Ink gives agents three paths. The Skill teaches agents the CLI through a prompt file (zero infrastructure). The MCP endpoint is an HTTP URL (no CLI needed). The CLI works standalone. Git-push deployment works via Ink managed git or GitHub webhooks.
MCP maturity. Fly.io's MCP is explicitly labeled experimental. Their docs note it "may still have sharp edges." The implementation wraps flyctl commands — powerful but inheriting the CLI's complexity (Machines, volumes, certs, apps v2 abstractions). Fly also offers fly mcp launch to deploy third-party MCP servers to Fly Machines — useful for hosting MCP servers, but separate from managing Fly infrastructure.
Ink's MCP is the production interface. 30+ tools, task-oriented (not CLI-wrapped), stable.
Build system. Fly.io supports Dockerfiles, buildpacks, and auto-detection via fly launch, which scans and configures apps for most common languages and frameworks. However, Fly's detection is tied to fly launch — not the MCP server. Agents operating through MCP don't get automatic framework detection.
Ink auto-detects 30+ frameworks via Railpack, and this works through all integration paths — MCP, Skill, and CLI.

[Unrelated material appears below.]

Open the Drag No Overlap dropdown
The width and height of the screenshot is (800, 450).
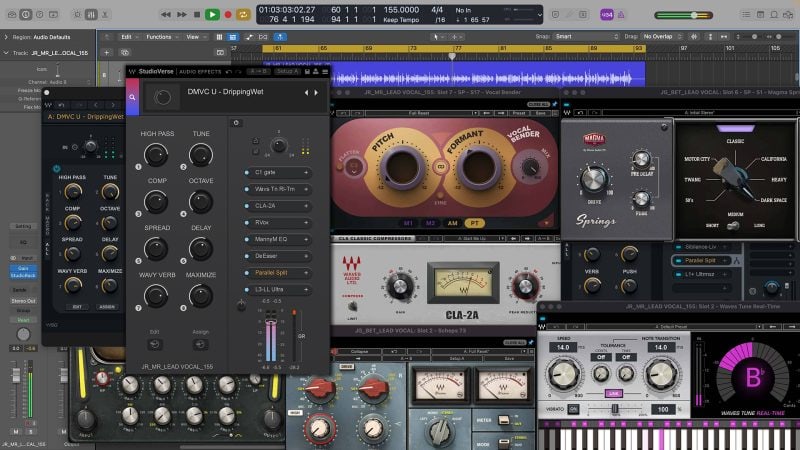[x=660, y=36]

Multi-region advantage (Fly). Fly.io operates in 18 regions with BGP Anycast routing — a genuine strength for latency-sensitive applications. Ink's bare metal infrastructure is expanding but currently has fewer regions. If global edge deployment is your primary requirement, Fly.io has the advantage today.
What Fly.io does well
Firecracker microVMs offer real hardware-level isolation with sub-second start times. WireGuard private networking is elegant. The Machines API gives low-level control that power users want. 18 regions with Anycast routing is excellent for global applications. Usage-based per-second billing with no seat fees is fair. And fly mcp launch for deploying third-party MCP servers is a genuinely useful feature for the MCP ecosystem.